## Task instructions
Turn the rows from the line containing "The image size is (865, 706)." through the line containing "pyautogui.click(x=462, y=15)" into a numbered list, omitting any blank lines.

## Data extract
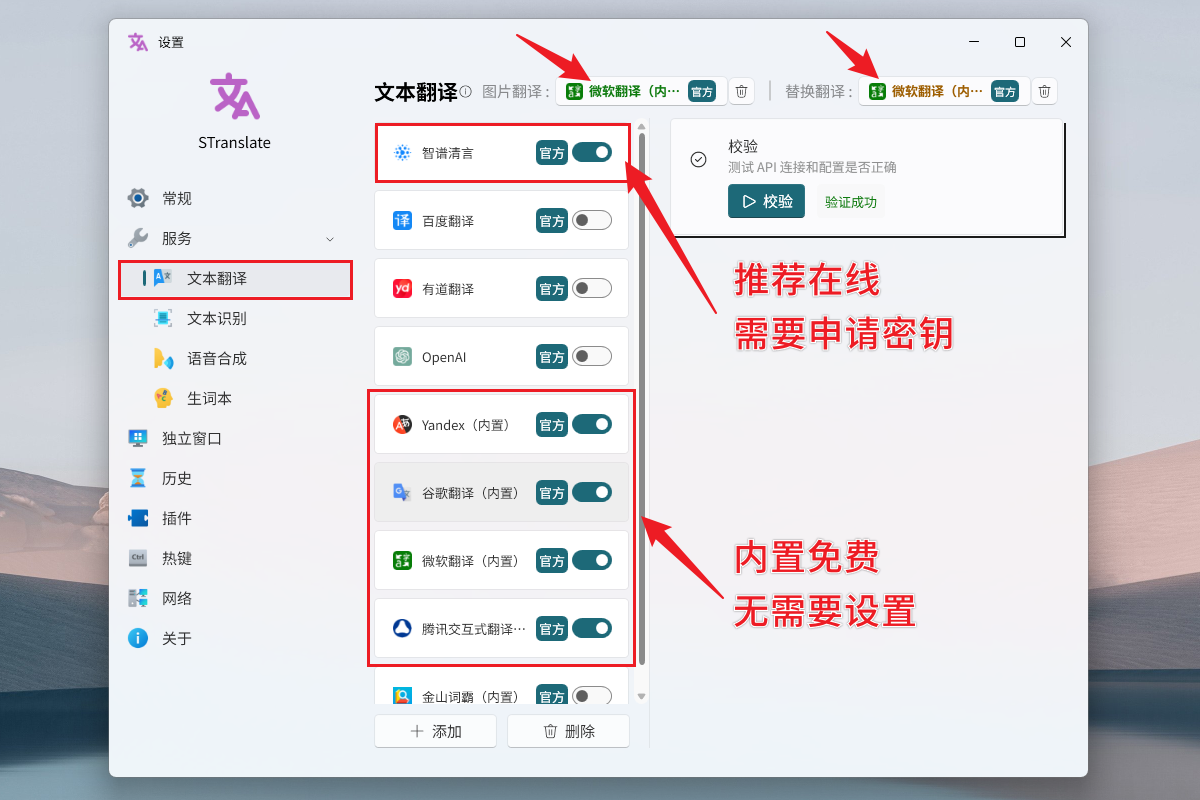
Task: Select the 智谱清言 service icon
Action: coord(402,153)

--

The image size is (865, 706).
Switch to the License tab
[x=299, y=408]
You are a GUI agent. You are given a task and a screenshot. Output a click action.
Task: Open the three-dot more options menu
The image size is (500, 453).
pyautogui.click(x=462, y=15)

--

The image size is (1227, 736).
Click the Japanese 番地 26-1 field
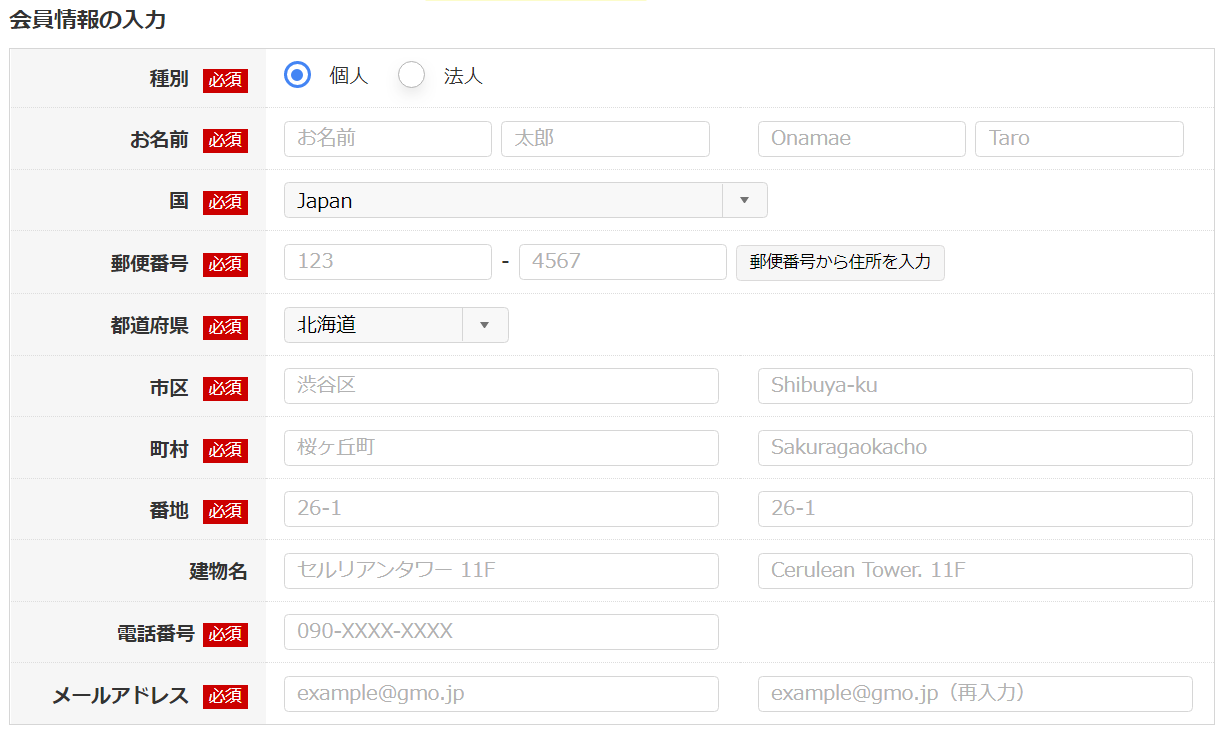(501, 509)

## Solution to this task
1. The image size is (865, 706).
2. Switch to the License tab
3. [x=299, y=408]
4. You are a GUI agent. You are given a task and a screenshot. Output a click action.
5. Task: Open the three-dot more options menu
6. The image size is (500, 453).
7. pyautogui.click(x=462, y=15)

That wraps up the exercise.